Through it all, life as the

Upper East Side knows it went on almost as if nothing else were going on. Two

young blondes dressed in the black of fashion and not of mourning strolled by,

each attached to a cell phone. A young father in shorts and a T-shirt hurried

by, his young son on his shoulders. Under the young father’s right arm was a

copy of Stephen Ambrose’s Band of

Brothers . He passed groups of firefighters from Boston, Mineola, Larchmont

and Elizabeth, N.J., chatting quietly with their NYFD brethren. A little boy,

no more than 3, pointed as an honor guard stepped into the street. “Why do they

have flags?” he asked his nanny. “For the fireman who died,” she replied. He

grabbed her hand and started to pull her away. “I don’t want to be here,” he

said. “Where’s mommy?” The nanny gathered the child into her arms and whispered

comfort.

The small talk and the waiting

stopped around noon, when applause from inside the church signaled the end of

the mass and the beginning of one last ritual. Firemen in heavy blue jackets,

blue shirts, blue ties and white gloves streamed from the church and deployed

on the street in three rows, to the left of the chalk mark. As Cullen’s widow

and family emerged from the church, the firefighters came to attention and

saluted.
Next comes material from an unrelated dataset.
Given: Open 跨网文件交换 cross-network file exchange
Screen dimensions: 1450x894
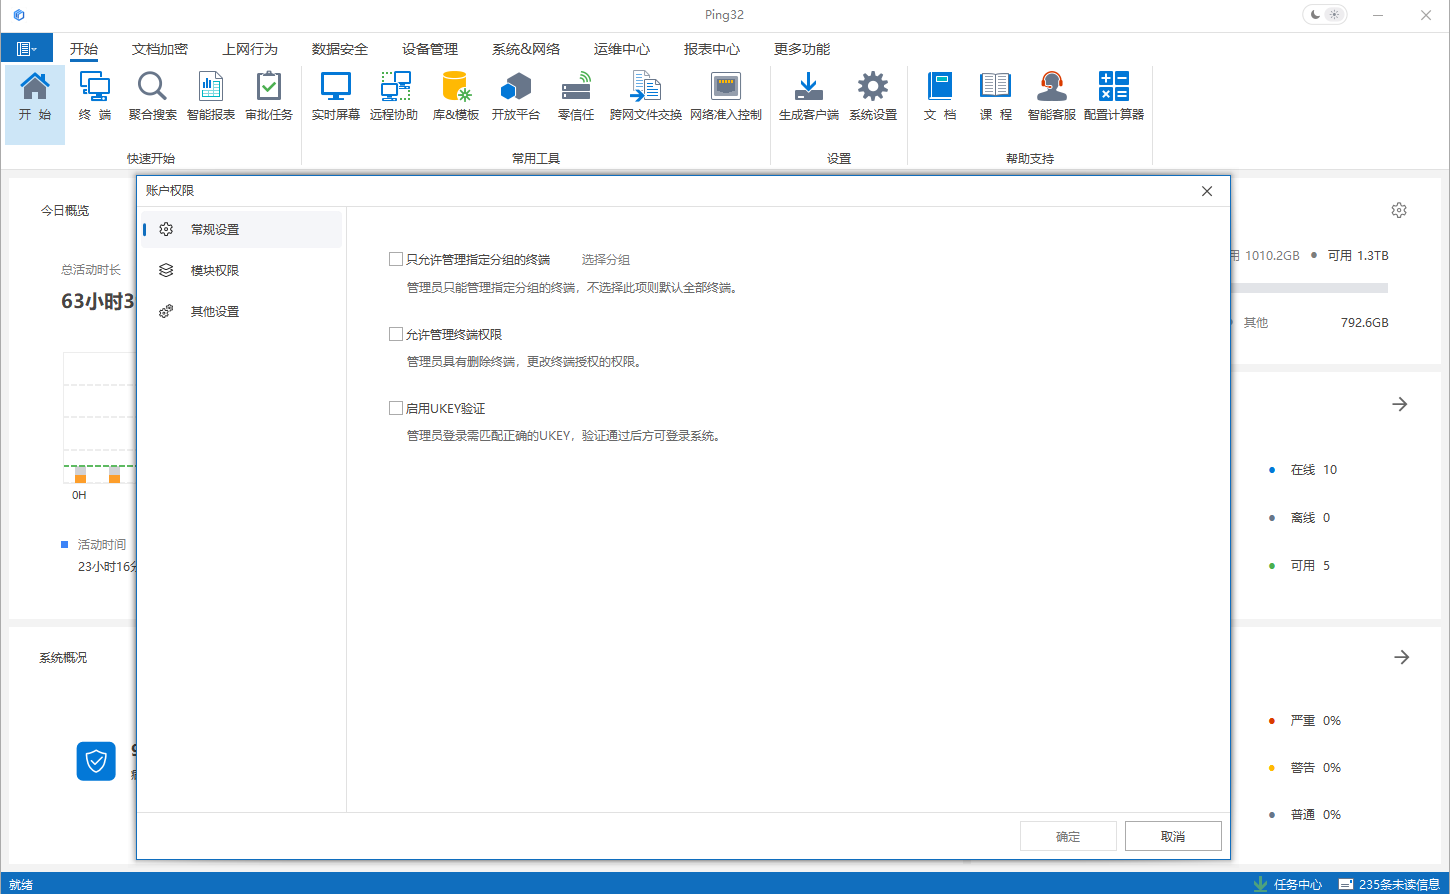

They all looked straight ahead; some of the men in the front row were

crying; some shoulders sagged forward. The bagpipers played “Going Home.” The

bugler played “Taps” and missed the high note. The pipers sounded again, this

time with “America the Beautiful,” and Thomas Cullen’s widow and family and

friends walked slowly past the lines of saluting firemen. They disappeared into

an anteroom in the church’s basement. An officer shouted “Dismissed,” and the

firefighters broke ranks and hugged each other and lit their cigarettes with

little Bic lighters.

Fifteen times on this lovely October day, the lines of

firefighters saluted and wept. They will continue these terrible and beautiful

rituals until each of the 350 fallen have been prayed for and saluted for their

extraordinary sacrifice.

Seeing them weep, seeing them embrace, seeing them struggle to

straighten their shoulders, you wonder how they will get through this terrible

time. But then you remember the pride they take in being called “The Bravest.”